There's nothing very new here, and many apps, and devices already come with AI models built-in. In the world of web browsers, it's worth noting that some things are starting to happen:

Firefox announced experimenting with local alt-text generation.
Brave announced the ability to bring your own model.
But also, web developers can already make use of models on web pages by using WebNN. This has also been possible for some time with WebGL and WebGPU too.

When it comes to web developers getting access to AI models, it still comes at the price of downloading your own models, and using frameworks such as ONNX web runtime to run them. What if there was a simpler way?

Simpler on-device AI for web pages?

That's what Google has started to experiment with. At Google I/O earlier this year, they announced their "built-in" AI plans, which involve shipping a small language model (Gemini Nano) as part of Chrome, and making it available to web developers as a series of Web APIs. More recently, they published an explainer document for their Prompt API, which goes deeper into the details of how this works.

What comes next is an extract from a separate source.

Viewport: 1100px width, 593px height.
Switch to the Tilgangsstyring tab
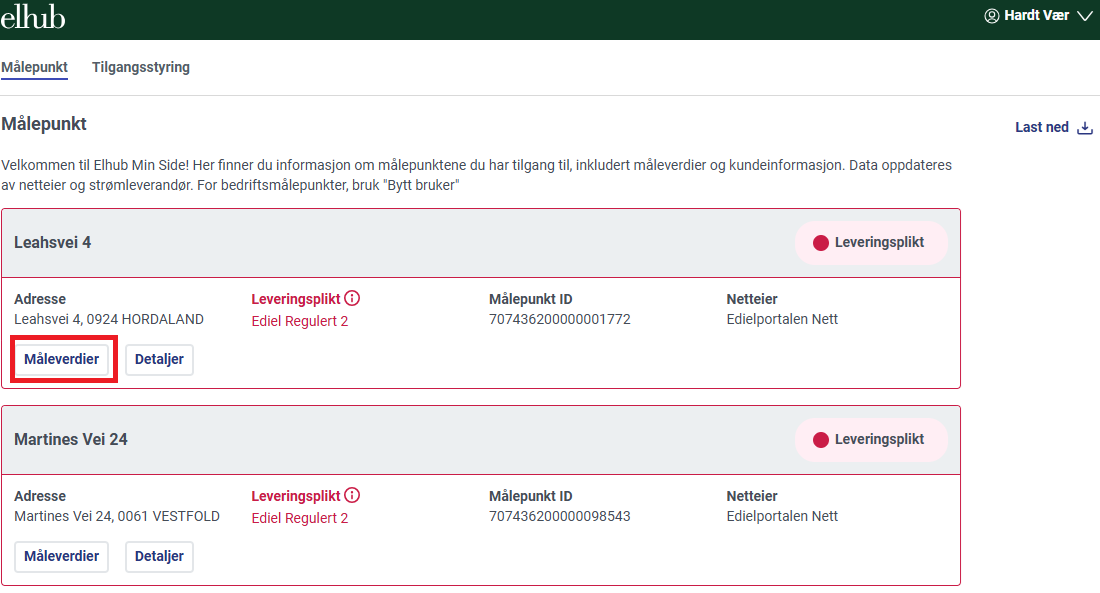click(x=141, y=67)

The main benefits of this approach, over what you can already do with WebGL, WebGPU, and WebNN, are:

The model is already provided for you by the browser, no need to download it yourself along with the necessary framework code. Note: the model is downloaded on-demand, the first time you need it. That's a 1.7GB download which, obviously, doesn't come bundled with the browser installer.
The model is shared across all web pages. With WebNN, each origin needs to download the model, and run it in its own context.
You can just call a method to get generated text from the model.

The drawback I can see far is that you don't get to choose the model.

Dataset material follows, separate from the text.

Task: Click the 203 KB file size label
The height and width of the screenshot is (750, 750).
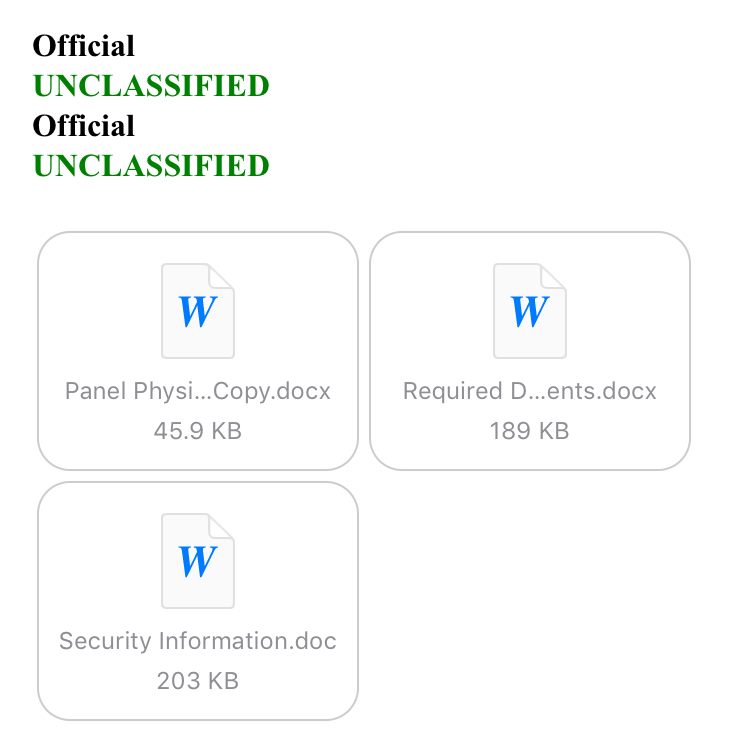Action: click(x=198, y=681)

Now, this is all very new and experimental. The only API that Google has made available so far is the prompt API, which allows you to access the model pretty directly. Here's a short code snippet showing the intended usage of the prompt API:

const session = await window.ai.createTextSession();
const result = session.promptStreaming(inputText);

for await (const chunk of result) {
  textarea.value = chunk;
}

You can already use this today in Chrome Canary, by first enabling the chrome://flags/#optimization-guide-on-device-model and chrome://flags/#prompt-api-for-gemini-nano flags.

The risks

Exposing a language model directly to web pages is certainly exciting, but also comes with risks:

Interoperability

Web APIs are designed to work across products and to endure the passage of time. Language models pose a fundamental challenge here in that models are non-deterministic. Different models respond differently to the same prompt and require different prompt engineering techniques. The results that a model generates now may be different tomorrow as the model evolves and will be different from another model. Can we even make an interoperable prompt API?
Safety

I think websites are far easier to access than native apps, which require an install and, often, permissions. The risk of web apps making malicious use of AI is therefore greater.

Should web browsers warn users and request their permissions first?

What do you think? I'm personally reassured by this part of the explainer document:

Even more so than many other behind-a-flag APIs, the prompt API is an experiment, designed to help us understand web developers' use cases to inform a roadmap of purpose-built APIs.

Purpose-built APIs could be very useful to web developers, and would come with far fewer risks attached. Imagine being able to call summarize(text) or translate(text, "en-us", "fr-fr") from your webpage.

Feedback

At this early stage, if you have feedback about any of this, I think the most useful thing to do is to engage with Google by submitting an issue on the prompt API explainer repo.